Assigned task.
Exactly as they appear, reproduce the lines from the one holding "The width and height of the screenshot is (697, 232)." through the last line of the material below.

Start of Data for the task

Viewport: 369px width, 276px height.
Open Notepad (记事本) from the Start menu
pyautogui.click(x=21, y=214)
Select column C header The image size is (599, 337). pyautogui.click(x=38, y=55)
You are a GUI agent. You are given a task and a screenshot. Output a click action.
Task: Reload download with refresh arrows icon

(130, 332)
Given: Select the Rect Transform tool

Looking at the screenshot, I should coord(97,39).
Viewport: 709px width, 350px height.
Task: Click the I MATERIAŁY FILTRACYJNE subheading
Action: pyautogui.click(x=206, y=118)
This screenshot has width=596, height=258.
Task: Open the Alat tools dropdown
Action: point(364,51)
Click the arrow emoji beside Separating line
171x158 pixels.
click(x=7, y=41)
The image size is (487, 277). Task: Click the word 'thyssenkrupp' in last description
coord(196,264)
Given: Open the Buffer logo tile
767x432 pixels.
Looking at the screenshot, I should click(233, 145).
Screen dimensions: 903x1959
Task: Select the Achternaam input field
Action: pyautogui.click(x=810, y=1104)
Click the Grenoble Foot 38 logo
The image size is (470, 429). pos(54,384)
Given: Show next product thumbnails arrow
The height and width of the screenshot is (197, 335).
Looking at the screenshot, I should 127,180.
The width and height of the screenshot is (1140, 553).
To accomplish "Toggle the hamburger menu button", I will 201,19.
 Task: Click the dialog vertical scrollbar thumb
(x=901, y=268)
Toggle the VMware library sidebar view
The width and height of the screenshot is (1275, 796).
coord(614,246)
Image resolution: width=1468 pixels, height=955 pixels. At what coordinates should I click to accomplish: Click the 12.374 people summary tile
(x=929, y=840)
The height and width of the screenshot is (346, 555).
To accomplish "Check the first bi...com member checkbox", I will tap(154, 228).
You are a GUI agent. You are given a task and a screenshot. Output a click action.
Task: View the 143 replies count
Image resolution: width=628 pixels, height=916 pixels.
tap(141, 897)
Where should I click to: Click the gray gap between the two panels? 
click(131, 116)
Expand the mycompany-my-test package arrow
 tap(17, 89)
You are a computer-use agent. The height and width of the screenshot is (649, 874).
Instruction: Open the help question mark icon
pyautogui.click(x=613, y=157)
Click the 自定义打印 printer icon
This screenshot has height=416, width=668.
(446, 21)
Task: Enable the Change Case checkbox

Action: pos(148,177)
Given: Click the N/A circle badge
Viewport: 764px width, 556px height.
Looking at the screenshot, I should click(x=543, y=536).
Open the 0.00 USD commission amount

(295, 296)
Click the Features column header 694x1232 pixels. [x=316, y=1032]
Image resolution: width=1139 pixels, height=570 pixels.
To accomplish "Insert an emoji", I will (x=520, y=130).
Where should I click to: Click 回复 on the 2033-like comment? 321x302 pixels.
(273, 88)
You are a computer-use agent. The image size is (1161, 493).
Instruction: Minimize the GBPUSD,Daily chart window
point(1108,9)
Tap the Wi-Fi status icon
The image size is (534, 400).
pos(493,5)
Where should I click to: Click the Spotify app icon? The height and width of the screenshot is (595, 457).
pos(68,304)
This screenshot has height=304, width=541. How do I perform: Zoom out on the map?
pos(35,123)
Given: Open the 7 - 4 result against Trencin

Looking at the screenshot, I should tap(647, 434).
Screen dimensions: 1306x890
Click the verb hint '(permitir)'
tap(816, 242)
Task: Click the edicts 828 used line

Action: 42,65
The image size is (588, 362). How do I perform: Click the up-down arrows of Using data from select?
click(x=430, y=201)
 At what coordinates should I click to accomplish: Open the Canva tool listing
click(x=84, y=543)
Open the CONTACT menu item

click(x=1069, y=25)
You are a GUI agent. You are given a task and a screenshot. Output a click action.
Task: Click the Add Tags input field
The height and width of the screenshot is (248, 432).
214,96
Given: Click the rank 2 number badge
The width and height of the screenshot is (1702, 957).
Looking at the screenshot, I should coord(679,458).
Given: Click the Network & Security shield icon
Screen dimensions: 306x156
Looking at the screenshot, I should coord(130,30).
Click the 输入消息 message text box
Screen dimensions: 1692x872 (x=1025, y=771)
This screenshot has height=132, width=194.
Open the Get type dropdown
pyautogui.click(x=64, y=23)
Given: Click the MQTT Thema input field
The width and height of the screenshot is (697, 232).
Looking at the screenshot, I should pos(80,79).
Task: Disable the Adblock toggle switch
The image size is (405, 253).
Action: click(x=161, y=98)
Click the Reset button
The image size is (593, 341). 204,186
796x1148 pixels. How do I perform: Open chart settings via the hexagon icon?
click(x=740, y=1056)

End of Data for the task

Your solution.
The width and height of the screenshot is (697, 232).
Looking at the screenshot, I should pos(80,79).
Task: Disable the Adblock toggle switch
The image size is (405, 253).
Action: click(x=161, y=98)
Click the Reset button
The image size is (593, 341). 204,186
796x1148 pixels. How do I perform: Open chart settings via the hexagon icon?
click(x=740, y=1056)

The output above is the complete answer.